[Tasks to complete]
a. In the passage about Bullock, whom did she divorce in June?
b. Write out the stretch of the passage about Bullock from "While this year" through "the same friends." word for word.

[Text provided]
%%

While this year has been the best of times, the worst of times for Bullock, she’s proud of the fact that her close circle of friends did nothing to fuel the headlines that surrounded her June divorce from biker Jesse James — and that even with living in a time where virtually nothing is a secret, she managed to adopt a child without the world at large having a clue.

“It takes good people with integrity,” Bullock told Lauer. “Human beings exist that have integrity, that know how to keep their mouth shut; that know the bigger picture, that don’t sell out their friends.

“Those people are all over the place. We don’t like to talk about it, ’cause it doesn’t sell a magazine. But I was blessed with the same friends I’ve had since before things got really special for me and blessed in life. And when things get bad, they’re still the same friends.

“They know if they screw up they’re not coming on the next vacation, I’m not going to baby-sit their kids. I will cut them, I will take them down.”

%%

[Extracted entries]
%%

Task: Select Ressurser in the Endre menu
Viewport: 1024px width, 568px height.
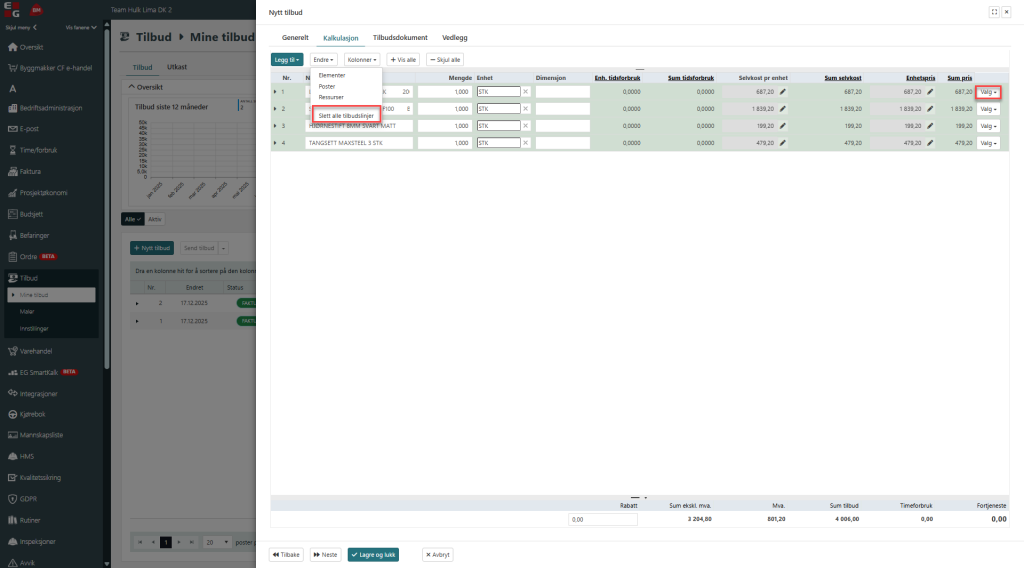Action: (331, 97)
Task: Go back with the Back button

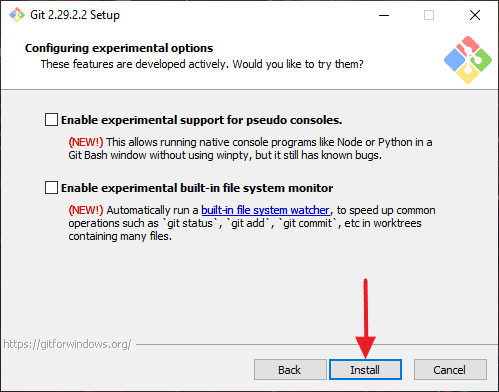Action: [x=290, y=370]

%%

[Task-by-task solutions]
a. Biker Jesse James.

b.
While this year has been the best of times, the worst of times for Bullock, she’s proud of the fact that her close circle of friends did nothing to fuel the headlines that surrounded her June divorce from biker Jesse James — and that even with living in a time where virtually nothing is a secret, she managed to adopt a child without the world at large having a clue.

“It takes good people with integrity,” Bullock told Lauer. “Human beings exist that have integrity, that know how to keep their mouth shut; that know the bigger picture, that don’t sell out their friends.

“Those people are all over the place. We don’t like to talk about it, ’cause it doesn’t sell a magazine. But I was blessed with the same friends I’ve had since before things got really special for me and blessed in life. And when things get bad, they’re still the same friends.